The scramble for marketing hires also opens the door to more non-traditional hiring methods. Founded by executives from digital agency Razorfish, the platform Wripple allows agencies to hire freelancers and assemble teams of talent remotely.
“Over the past six to eight weeks we have definitely noted a pretty sharp increase in demand for freelance and full-time talent,” said Wripple Co-Founder Ray Samuels. “We haven’t seen a complete lack of availability in any roles, but competition for talent has been especially acute with developers and data scientists.”
He’s seen a significant increase in agencies willing to work with any talent regardless of where they are located.
“In the freelance market, clients are more and more looking for full teams to take on projects versus hiring individual experts,” Samuels said. “Hiring full freelance teams to tackle projects provides clients with a complete solution at a price point that is typically more competitive than working with a traditional professional services firm.”
In a pinch, hiring a freelance team of marketers might get an agency or brand over the hump during this oncoming marketing frenzy. But if a business holds onto more long-term goals and vision, it might look for candidates that have a chance to grow with the company. Doing this might even help the company hold onto its top talent for the future.
Focusing on diversity
One significant trend McGregor sees in hiring is “a demand from candidates for potential employers to step up to the plate when it comes to their commitment to removing biases from the hiring process and having a diverse and inclusive workplace.”
With such high demand to fill marketing ops positions, potentially companies could be shooting themselves in the foot if they’re failing to hire the right candidate due to hiring bias.
Another way to support a diverse workforce is to provide access to training for underrepresented groups.

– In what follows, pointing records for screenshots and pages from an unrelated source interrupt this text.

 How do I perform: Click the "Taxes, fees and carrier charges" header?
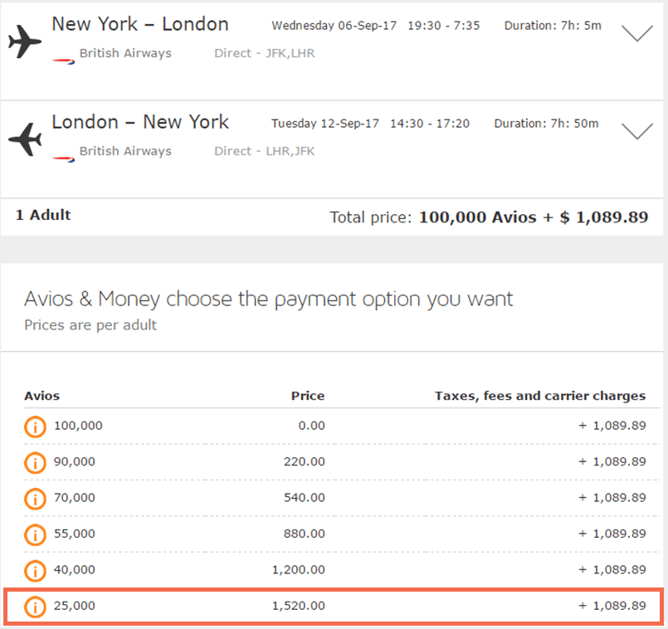click(539, 396)
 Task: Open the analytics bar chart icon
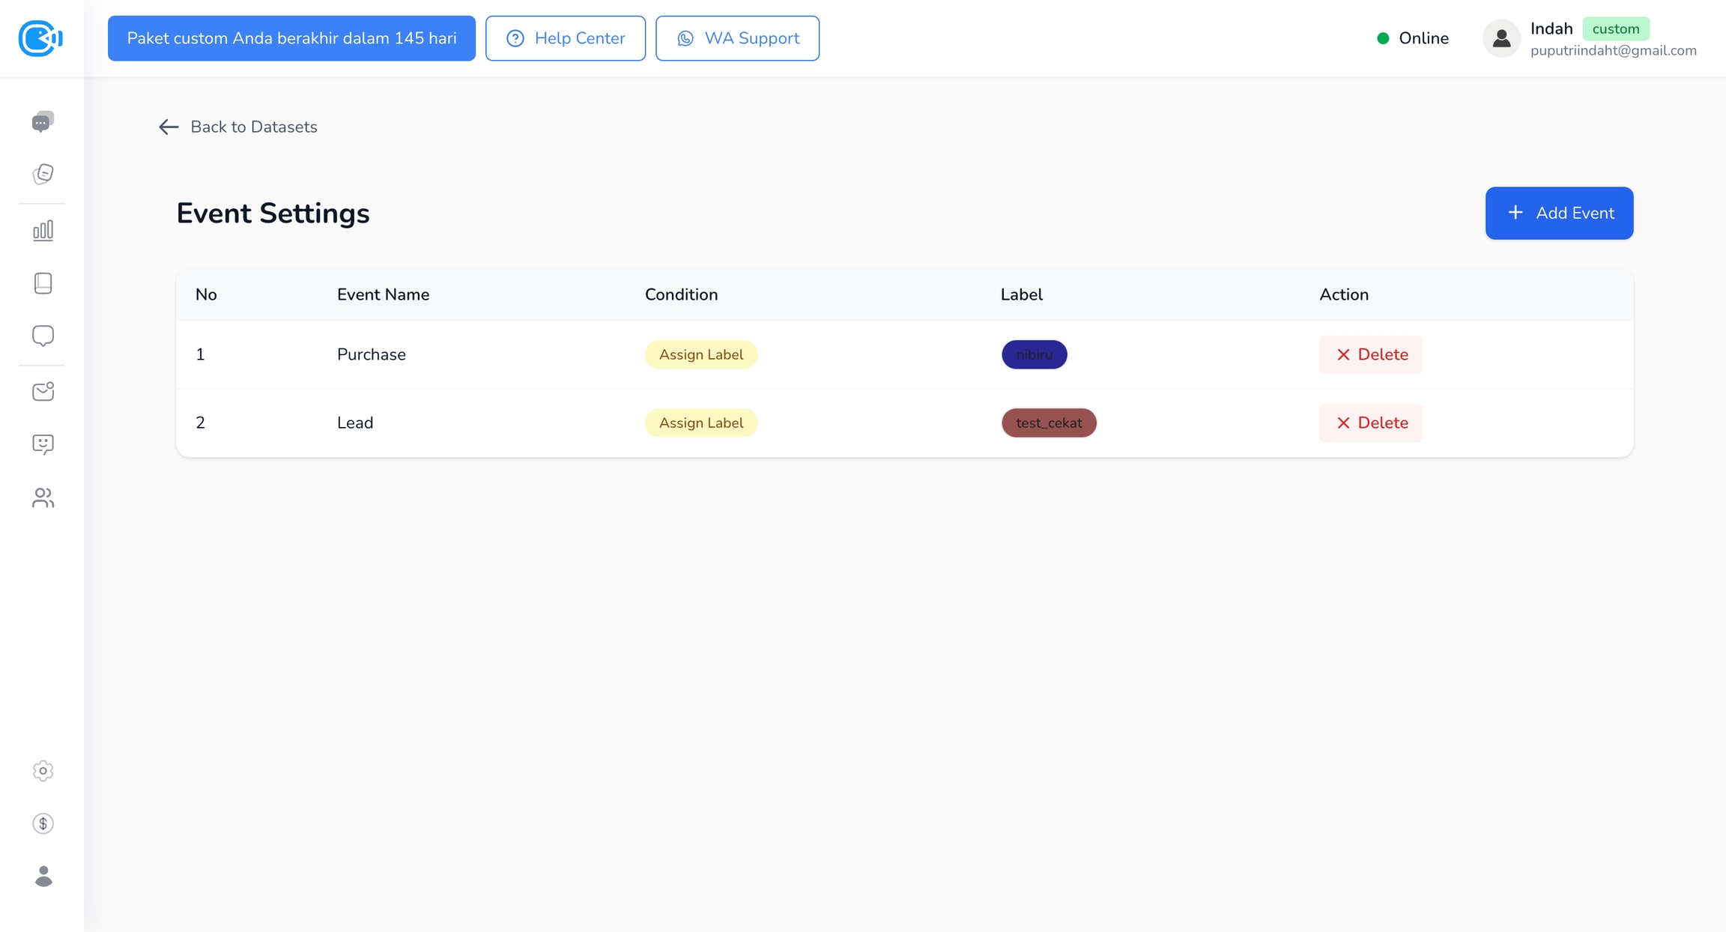point(43,230)
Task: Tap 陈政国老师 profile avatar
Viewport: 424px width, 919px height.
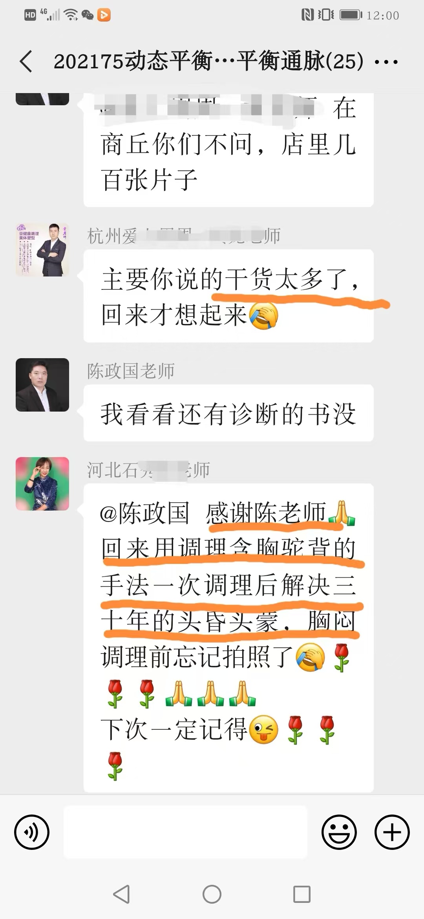Action: tap(42, 385)
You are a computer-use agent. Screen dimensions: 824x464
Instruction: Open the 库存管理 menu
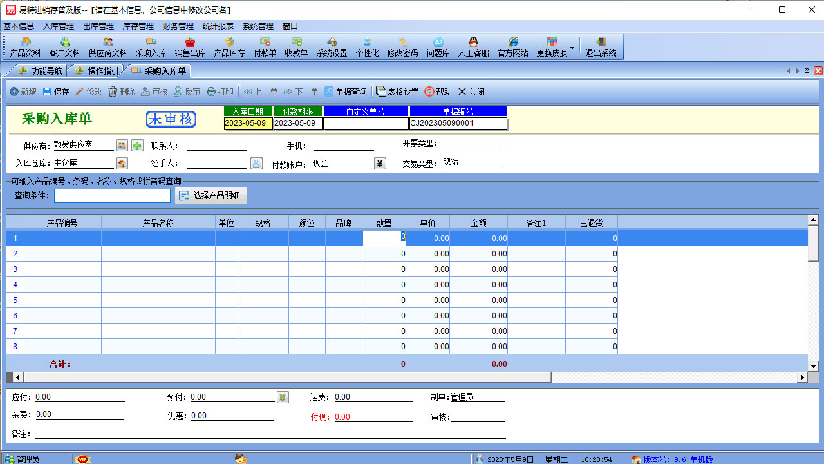click(138, 26)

Sharaf also serves as advisor to Highway Education, an online marketing tech curriculum dedicated to expanding opportunity and inclusion. Part of the program includes placing students into marketing jobs.

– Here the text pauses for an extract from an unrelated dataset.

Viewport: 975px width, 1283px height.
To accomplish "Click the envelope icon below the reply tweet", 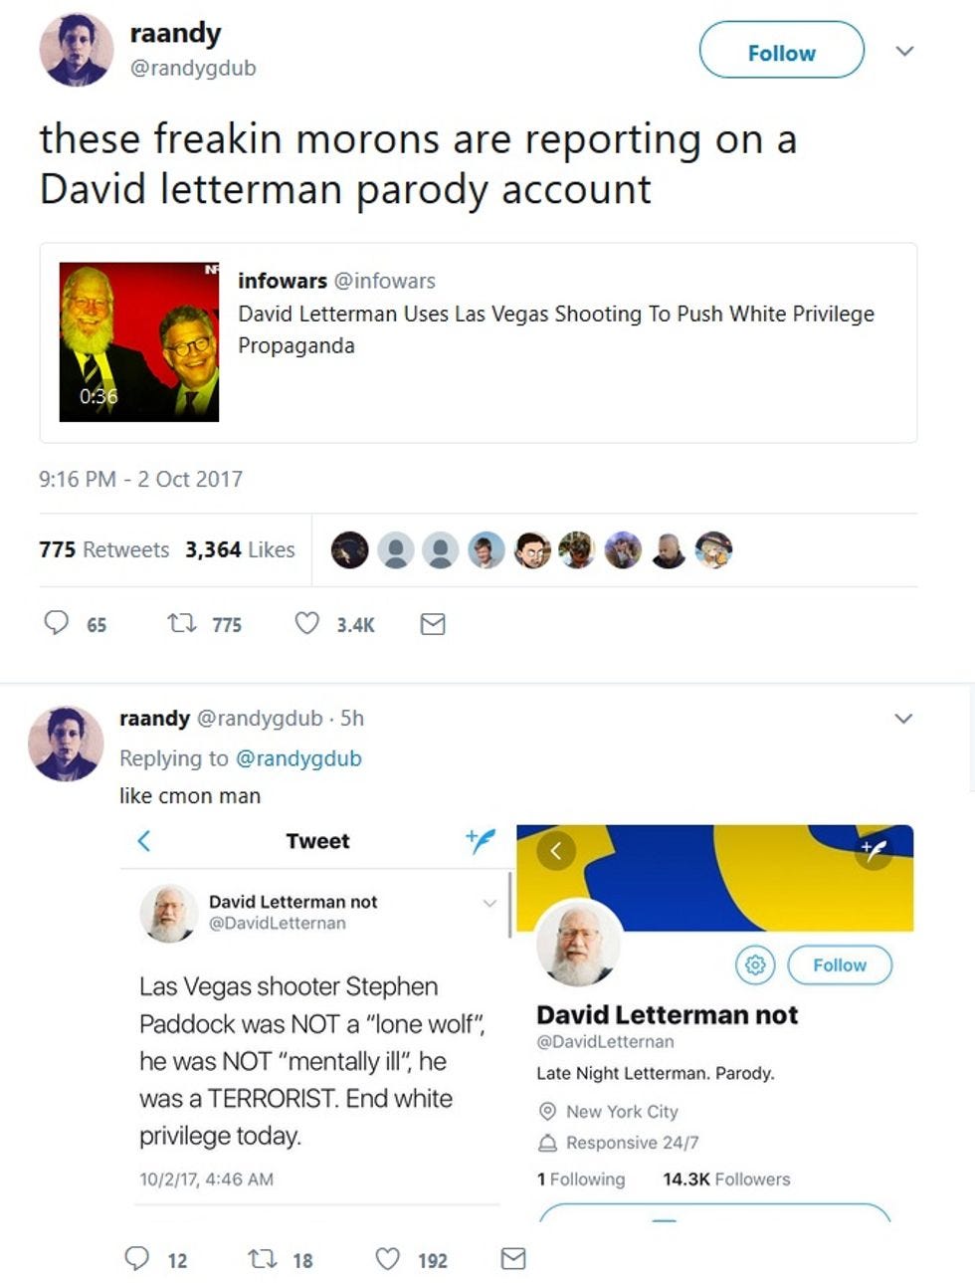I will (513, 1259).
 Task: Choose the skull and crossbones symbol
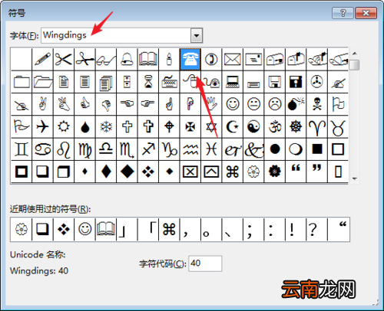pos(317,104)
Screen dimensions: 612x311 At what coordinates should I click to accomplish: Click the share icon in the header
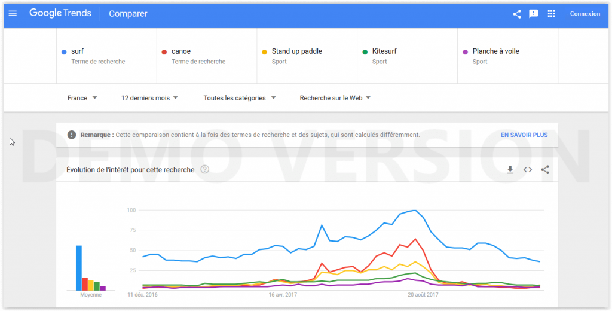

“There are so many opportunities for companies to get more out of their marketing ops, but there is also a limitation of (high demand for) talent in the marketplace,” said Sharaf.
Highway Education combines instruction for business skills with marketing skills and marketing ops roles.
“It helps employers find those who wouldn’t otherwise have qualified,” Sharaf said. By focusing on students from diverse backgrounds, the Highway program surfaces potential new hires who aren’t on a company’s radar.